Search the records for "This" and copy each line that holds it.

▶ [DATA]
====================

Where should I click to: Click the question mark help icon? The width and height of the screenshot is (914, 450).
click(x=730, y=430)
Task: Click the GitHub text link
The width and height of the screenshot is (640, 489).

====================

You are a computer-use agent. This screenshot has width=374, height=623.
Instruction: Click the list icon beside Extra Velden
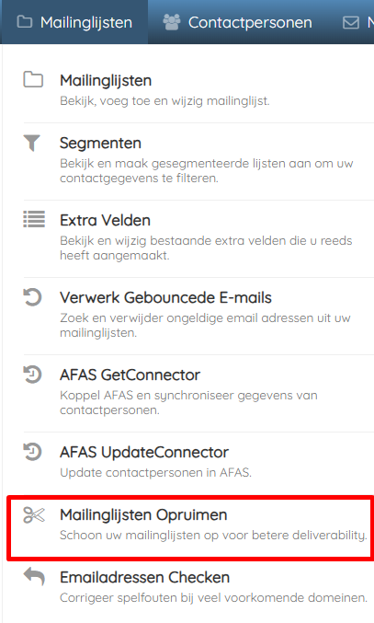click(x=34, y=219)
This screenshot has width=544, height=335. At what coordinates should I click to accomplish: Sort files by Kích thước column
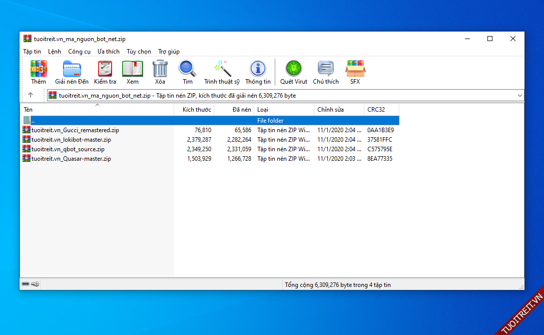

====================

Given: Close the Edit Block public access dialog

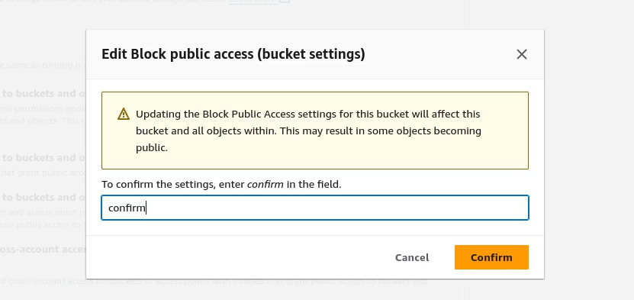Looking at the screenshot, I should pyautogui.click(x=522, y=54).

====================

▶ [TASK ANSWER]
You are a computer-use agent. This screenshot has width=374, height=623.
This screenshot has width=544, height=335. At what coordinates should I click to accomplish: Sort files by Kích thước column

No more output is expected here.